自然言語処理の温故知新

週末からろくにメールを読んでいないので、ひたすら大学の仕事をする。オープンキャンパスが28日に迫っているが、今年は盛況だろうか?

来月の国際会議の参加登録をしたり。学生料金じゃなくなったので高い。(松本先生の)研究費から出してもらうのだけど……。飛行機の便のチェック。サンフランシスコ経由でいったん降りて行こうとしたのだが、様々な理由により断念。そもそもいまの日程でも10日間なので、これ以上不在にするのはちょっとまずいのであった。その代わり、ポートランドからシアトルへの移動は(多少時間があるので) Amtrak ですることにした。

D1のとき初めての国外での国際会議の発表はメルボルン大学だったのだが、帰りは10時間くらいかけて電車でシドニーに移動して10時間くらいかかったのを思い出した。シドニーからメルボルンは学部のとき夜行バスで移動したこともあるのだが、夜行バスの旅はつまらなかったので、やっぱり移動するなら電車だと思う。

昼から CJE 勉強会。masayu-a さんが

  • Event Extraction as Dependency Parsing
  • D. McClosky, M. Surdeanu, C. D. Manning
  • ACL-2011 (draft)

を紹介。医療文書の event extraction (タンパク質の合成反応とかが "event")のタスクを依存構造解析だと見なして解いた、という話。紛らわしいのだが、構文解析構文解析でやっておいて、event extraction の部分を MSTParser を使って学習する、ということのようである。項にあたる部分は全部抽出できているとして、係り先のない項は全部 root にかける、というふうにすると依存構造解析でもできる、と。
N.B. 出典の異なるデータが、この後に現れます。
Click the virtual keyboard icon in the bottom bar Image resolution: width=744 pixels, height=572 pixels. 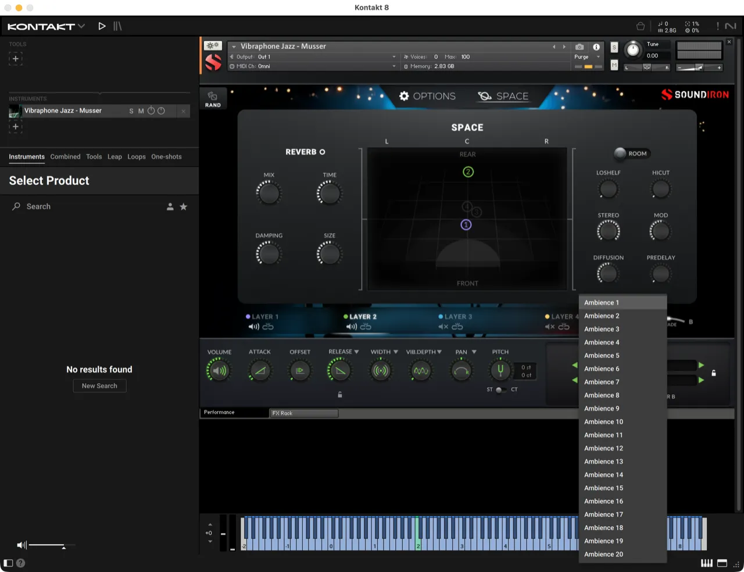point(707,563)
依存構造解析でやる必然性はないが、こうやって解いたのは初めて見たので、これはこれでおもしろかった。

あと先週の勉強会だが、masakazu-i くんが

  • Web-Scale Features for Full-Scale Parsing
  • M. Bansal and D. Klein
  • ACL-2011 (draft)

を紹介していた。最近いろいろなタスクで Google の検索のヒット回数が使われたりしているが、構文解析にウェブ頻度の素性を入れていろいろ調べましたという話。「こんなの当たり前だからわざわざ書かなくても」と思う人もいるだろうが、Google に毎回問い合わせると大変なので Google N-gram を trie に突っ込んでちょっと工夫した、という点が書いてあったり、エラー分析も含めて丁寧に調べてあるところが評価されているのだろうか。自分の印象だとこういう論文は EMNLP 向きだと思うのだが……。

研究会はDの3人。@tettsyunくんが凝ったスライドを作っていてすごいなと思ったが、来月の国際会議での発表時間が10分質疑5分と聞いてちょっと気の毒に。10分間で話すのは厳しいなぁ。自分もトークを頼まれているが、20分くらいあると余裕もって話せるかも。

@mrcarrotくんに言語モデルの話を聞かれたりしてトリガーモデルとかキャッシュモデルについて話したりする。このあたりは定番の「確率的言語モデル

言語と計算 (4) 確率的言語モデル

言語と計算 (4) 確率的言語モデル

とか、言語処理学会の2006年のチュートリアルTopicに基づく統計的言語モデルの最前線あたりを見るといいんじゃないかと思う。

あと、move-to-front 規則や Zipf の法則について話してみたり。自然言語処理のおもしろいところは言語の特徴をうまく利用して計算すると効率的に処理できるようになったりするところで、これはデータについても実装についても知らないとできないが、うまく処理できると気持ちいいのである。

そして TextTiling についても紹介してみたが、TextTiling は Perl だとLingua::EN::Segmenter::TextTiling が CPAN から入手できるし、 nltk にも実装があるし、もともとの Marti Hearst による論文

  • TextTiling: Segmenting Text into Multi-paragraph Subtopic Passages
  • Marti A. Hearst
  • Computational Linguistics, 1997

も10年以上前だし、古典だなぁ。自然言語処理では、10年以上前で今でも参照される論文は数少ない。そういう論文、生涯に何本かかも分からないが、残していきたいものである。ちなみに、彼女の論文は10年以上前のものでもおもしろいので、自分は好きである。自然言語処理におけるブートストラッピングの大元の論文も彼女によるものだが、「理論上はこのステップは反復的に実行することが可能である」と書かれていて、実際に実験はしていないのだが、それがその後の反復的なアルゴリズムたちにつながっているので、考え方を示すというのは偉大なことなのだと思う。

自分が M1 のときは何を知らなかったのか、あるいは何を知りたかったのか覚えていないので (少なくとも上記の4つは間違いなく M1 のときは知らなかったが……)、こういうふうに聞いてくれるとありがたい。